• [Requirement]
Look through the listing below, and wherever a line has the string "green", pull it out.

*** Exercise input Section Begins ***

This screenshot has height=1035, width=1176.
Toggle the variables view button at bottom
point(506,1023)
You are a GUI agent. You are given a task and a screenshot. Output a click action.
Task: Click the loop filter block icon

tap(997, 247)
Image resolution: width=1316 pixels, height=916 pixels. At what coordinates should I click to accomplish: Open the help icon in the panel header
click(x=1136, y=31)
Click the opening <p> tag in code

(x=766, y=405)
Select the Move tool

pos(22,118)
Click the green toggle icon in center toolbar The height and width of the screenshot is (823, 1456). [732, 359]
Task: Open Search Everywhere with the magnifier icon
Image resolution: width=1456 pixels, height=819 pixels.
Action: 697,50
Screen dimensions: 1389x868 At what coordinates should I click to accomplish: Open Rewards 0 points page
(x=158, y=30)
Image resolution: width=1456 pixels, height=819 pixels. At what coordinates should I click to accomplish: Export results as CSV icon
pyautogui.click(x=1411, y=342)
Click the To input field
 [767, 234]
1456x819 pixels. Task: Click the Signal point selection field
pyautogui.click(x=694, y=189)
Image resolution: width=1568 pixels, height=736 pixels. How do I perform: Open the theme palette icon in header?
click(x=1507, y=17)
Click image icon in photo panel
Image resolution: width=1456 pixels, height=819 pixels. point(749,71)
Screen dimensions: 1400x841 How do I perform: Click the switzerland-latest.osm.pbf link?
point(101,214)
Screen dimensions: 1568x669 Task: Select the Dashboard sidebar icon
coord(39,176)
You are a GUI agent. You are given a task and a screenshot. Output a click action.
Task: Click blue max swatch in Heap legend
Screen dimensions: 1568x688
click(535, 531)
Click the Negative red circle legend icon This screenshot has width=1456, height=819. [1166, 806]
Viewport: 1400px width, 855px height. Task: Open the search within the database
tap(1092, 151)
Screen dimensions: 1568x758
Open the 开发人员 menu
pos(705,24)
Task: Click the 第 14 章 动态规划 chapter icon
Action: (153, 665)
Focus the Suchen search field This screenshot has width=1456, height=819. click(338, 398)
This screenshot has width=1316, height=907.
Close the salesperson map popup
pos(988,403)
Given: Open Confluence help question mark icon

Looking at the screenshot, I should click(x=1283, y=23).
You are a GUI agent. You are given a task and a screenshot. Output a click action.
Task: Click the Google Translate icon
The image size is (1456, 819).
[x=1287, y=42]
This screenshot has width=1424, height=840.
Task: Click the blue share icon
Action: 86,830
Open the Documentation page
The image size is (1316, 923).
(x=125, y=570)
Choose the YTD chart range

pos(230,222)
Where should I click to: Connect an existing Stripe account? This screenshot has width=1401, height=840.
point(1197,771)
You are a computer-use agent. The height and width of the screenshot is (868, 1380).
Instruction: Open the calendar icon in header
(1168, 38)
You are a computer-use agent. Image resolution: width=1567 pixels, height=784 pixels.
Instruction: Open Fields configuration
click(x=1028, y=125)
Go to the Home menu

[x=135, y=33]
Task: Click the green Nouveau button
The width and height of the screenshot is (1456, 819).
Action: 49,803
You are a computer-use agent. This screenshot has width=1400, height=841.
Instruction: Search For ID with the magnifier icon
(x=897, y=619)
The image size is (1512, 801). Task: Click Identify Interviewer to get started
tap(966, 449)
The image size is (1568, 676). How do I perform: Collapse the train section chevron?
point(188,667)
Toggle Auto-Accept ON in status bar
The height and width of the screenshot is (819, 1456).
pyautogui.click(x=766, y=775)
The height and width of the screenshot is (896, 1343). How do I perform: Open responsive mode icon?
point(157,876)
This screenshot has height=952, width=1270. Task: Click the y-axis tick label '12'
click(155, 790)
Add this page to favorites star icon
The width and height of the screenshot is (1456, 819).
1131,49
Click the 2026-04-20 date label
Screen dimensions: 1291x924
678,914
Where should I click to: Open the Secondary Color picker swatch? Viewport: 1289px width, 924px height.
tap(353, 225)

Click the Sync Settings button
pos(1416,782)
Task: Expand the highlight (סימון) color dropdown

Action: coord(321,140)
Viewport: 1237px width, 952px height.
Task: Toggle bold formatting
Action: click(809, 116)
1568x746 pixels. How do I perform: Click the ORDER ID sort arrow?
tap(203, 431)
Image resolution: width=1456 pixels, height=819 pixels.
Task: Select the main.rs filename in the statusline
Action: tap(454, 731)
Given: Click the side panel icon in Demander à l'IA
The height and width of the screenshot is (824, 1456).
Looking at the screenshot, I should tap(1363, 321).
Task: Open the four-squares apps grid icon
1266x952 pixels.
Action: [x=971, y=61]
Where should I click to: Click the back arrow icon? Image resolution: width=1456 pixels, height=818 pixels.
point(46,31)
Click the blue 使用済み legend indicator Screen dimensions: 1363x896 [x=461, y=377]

*** Exercise input Section Ends ***

• [Response to this exercise]
Click the green toggle icon in center toolbar The height and width of the screenshot is (823, 1456). [732, 359]
Task: Click the green Nouveau button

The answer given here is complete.